Instructions to follow: Reproduce, word for word, the lines of the material starting with the line that contains "This screenshot has height=675, width=1200." and going on through the line that contains "Action: (x=401, y=257)", with both of those lines included.

----------

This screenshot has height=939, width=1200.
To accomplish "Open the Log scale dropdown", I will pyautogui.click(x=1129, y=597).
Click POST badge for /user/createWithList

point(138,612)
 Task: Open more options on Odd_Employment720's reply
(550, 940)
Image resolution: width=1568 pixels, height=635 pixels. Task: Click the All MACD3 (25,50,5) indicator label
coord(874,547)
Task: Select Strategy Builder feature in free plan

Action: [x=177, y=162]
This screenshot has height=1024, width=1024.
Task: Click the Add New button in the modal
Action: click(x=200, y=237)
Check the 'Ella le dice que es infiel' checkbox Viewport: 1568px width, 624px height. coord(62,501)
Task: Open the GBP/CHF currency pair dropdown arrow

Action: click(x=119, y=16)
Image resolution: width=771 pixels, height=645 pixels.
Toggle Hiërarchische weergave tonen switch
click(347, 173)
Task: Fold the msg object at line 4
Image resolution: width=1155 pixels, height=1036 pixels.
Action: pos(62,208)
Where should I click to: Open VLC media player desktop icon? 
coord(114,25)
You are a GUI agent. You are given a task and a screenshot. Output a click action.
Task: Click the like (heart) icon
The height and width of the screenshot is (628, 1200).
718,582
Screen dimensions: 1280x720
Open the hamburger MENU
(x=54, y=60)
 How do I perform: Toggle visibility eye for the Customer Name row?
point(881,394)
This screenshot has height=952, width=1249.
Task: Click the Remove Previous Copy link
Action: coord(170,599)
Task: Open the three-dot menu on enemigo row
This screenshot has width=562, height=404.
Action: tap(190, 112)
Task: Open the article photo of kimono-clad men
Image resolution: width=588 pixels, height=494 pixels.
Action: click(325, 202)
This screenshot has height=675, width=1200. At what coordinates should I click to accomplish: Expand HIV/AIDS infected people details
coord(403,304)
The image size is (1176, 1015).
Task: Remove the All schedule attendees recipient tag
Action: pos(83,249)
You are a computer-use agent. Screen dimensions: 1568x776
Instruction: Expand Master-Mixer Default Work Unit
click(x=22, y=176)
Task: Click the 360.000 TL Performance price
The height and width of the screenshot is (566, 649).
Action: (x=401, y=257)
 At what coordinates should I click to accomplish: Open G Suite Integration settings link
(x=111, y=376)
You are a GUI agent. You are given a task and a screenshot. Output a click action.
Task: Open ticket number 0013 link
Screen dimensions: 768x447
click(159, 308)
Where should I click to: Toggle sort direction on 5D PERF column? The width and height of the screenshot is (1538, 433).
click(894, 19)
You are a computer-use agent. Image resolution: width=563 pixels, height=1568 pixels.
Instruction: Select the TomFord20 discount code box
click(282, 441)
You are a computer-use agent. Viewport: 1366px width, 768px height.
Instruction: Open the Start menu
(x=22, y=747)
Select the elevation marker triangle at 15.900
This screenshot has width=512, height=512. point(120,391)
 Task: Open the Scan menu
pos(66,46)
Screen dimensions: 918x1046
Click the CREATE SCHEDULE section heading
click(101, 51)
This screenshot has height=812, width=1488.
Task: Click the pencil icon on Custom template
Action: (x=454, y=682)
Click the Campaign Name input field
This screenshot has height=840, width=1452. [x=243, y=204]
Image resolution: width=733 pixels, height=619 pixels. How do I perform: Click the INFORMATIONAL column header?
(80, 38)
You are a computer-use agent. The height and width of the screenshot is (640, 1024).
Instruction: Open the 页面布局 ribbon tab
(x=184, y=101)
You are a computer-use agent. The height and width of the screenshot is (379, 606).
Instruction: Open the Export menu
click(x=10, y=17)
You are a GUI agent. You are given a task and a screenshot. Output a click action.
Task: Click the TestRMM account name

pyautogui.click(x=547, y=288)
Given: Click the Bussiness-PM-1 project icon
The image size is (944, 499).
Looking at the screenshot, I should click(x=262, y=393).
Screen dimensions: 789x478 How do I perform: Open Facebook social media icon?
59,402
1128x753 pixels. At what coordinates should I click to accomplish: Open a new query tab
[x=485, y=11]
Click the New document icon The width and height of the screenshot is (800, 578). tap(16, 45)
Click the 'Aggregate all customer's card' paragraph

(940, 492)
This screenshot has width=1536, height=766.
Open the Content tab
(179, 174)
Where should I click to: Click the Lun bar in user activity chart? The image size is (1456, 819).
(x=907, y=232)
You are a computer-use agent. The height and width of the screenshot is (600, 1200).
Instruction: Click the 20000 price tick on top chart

----------

Task solution:
This screenshot has height=675, width=1200. At what coordinates should I click to accomplish: Expand HIV/AIDS infected people details
coord(403,304)
The image size is (1176, 1015).
Task: Remove the All schedule attendees recipient tag
Action: pos(83,249)
You are a computer-use agent. Screen dimensions: 1568x776
Instruction: Expand Master-Mixer Default Work Unit
click(x=22, y=176)
Task: Click the 360.000 TL Performance price
The height and width of the screenshot is (566, 649).
Action: (x=401, y=257)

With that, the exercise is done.